(Input records)
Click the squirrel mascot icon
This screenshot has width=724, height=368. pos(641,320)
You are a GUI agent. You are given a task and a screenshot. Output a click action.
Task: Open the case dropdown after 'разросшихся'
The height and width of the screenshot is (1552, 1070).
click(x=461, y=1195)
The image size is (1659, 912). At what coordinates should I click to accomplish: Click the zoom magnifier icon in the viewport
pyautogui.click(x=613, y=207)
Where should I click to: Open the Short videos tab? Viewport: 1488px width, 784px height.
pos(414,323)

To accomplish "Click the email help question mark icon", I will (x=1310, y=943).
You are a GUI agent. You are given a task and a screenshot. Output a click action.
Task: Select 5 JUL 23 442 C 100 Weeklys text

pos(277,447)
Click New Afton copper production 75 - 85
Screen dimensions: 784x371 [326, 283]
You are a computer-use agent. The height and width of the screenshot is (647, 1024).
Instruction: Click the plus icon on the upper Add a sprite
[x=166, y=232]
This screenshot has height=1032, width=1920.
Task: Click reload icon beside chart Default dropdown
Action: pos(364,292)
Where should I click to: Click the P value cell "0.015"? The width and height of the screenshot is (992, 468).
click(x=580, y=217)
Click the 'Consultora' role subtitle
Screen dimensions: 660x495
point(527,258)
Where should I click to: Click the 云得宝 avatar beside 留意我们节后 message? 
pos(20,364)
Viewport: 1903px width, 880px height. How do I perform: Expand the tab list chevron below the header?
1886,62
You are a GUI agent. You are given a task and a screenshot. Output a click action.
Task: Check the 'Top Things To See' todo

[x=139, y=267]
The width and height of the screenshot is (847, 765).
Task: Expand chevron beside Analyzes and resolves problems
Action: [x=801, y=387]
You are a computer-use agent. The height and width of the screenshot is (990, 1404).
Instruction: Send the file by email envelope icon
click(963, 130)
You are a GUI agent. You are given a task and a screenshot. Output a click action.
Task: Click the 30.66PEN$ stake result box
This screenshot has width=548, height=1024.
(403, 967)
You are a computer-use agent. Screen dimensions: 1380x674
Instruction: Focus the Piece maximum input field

(How to complete this task) Examine the listing line by line and give the number of lines where "computer" occurs, with nothing added.

(Exercise response) 3